20/04/2025
Me parece importante sobre todo para los migrantes no ir a Estados Unidos ahora, es más, y si te confunden de nacionalidad? No !!! Mejor dar tiempo.
El 15 de marzo, Donald Trump y Nayib Bukele convirtieron 238 historias diferentes en una sola. Un día antes, Luis Carlos José Marcano Silva, de 26 años, llamó a su madre desde un centro de detención para migrantes en Texas (Estados Unidos).
Adelys Del Valle Silva estaba de cumpleaños en la Isla de Margarita, en Venezuela, y se alegró de oír la voz de su hijo, pero notó algo raro. Unas horas más tarde, entró otra llamada.

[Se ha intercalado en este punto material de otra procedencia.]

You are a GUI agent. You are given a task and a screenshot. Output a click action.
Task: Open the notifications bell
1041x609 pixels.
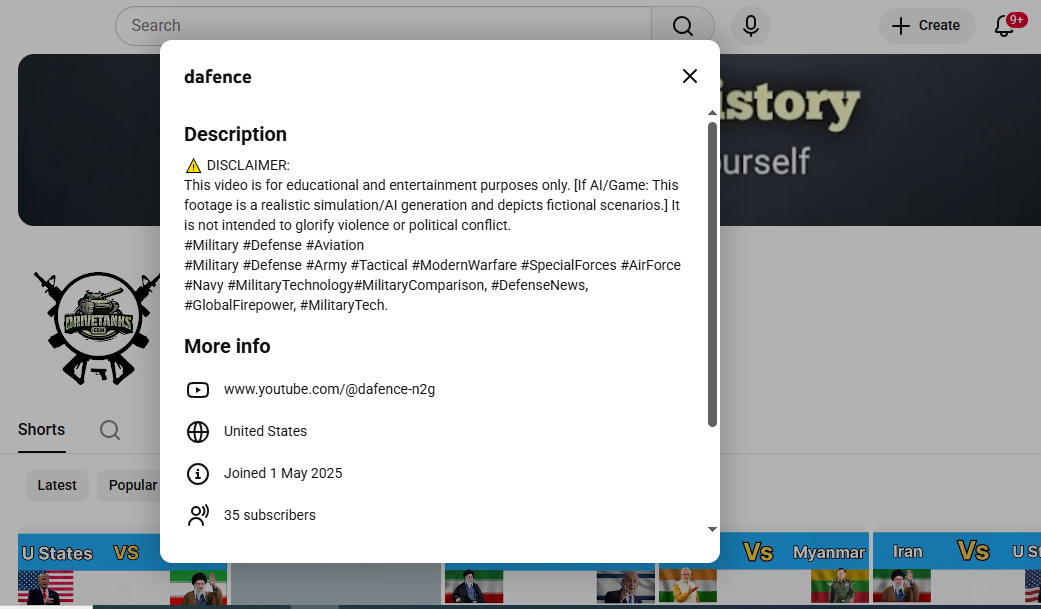[1005, 26]
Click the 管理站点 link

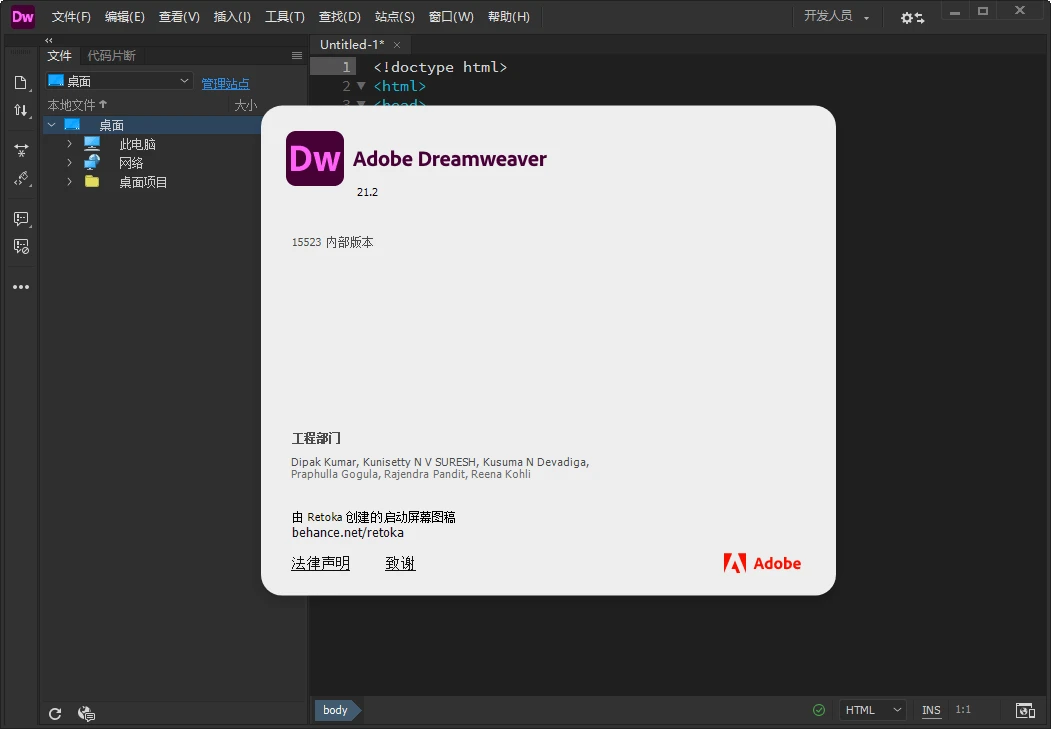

Su hijo estaba llorando. No quería arruinarle la celebración a su mamá, pero tenía que contarle que lo iban a deportar a Venezuela al día siguiente. No entendía, si él no había hecho nada malo en el casi año y medio que llevaba viviendo con permiso temporal en Estados Unidos tras cruzar la frontera y haber solicitado asilo, decía entre llantos. Si lo expulsaban del país, pensaba, allí se quedarían solas su esposa y sus dos hijas, de ocho y tres años, que habían llegado con él. Adelys trató de consolar a su hijo. Encontrarían una solución para estar juntos una vez estuviera de nuevo en su casa, prometió. Pero Luis Carlos nunca volvió. Fue expulsado de Estados Unidos a El Salvador e internado en una infame cárcel de máxima seguridad. Su madre y su esposa no han vuelto a saber nada de él.
Luis Carlos se encuentra junto a otros 237 venezolanos en el Centro de Confinamiento del Terrorismo, conocido como Cecot, después de que el Gobierno de Donald Trump los deportara bajo el supuesto de que son miembros de la pandilla El Tren de Aragua, una organización declarada como terrorista en el primer día del republicano de regreso en la Casa Blanca. Y lo hizo al país centroamericano gracias a la complicidad de uno de sus mayores aliados en América Latina, el presidente de El Salvador, Nayib Bukele, quien se ha vanagloriado del acuerdo de recibir supuestos criminales desde Estados Unidos. Esta práctica de expulsar personas a un tercer país es cada vez más utilizada y no es ilegal, en principio, pero ninguno de los deportados pasó ante un juez y, desde que están en la cárcel, ninguno de sus familiares ha recibido prueba alguna de su estado.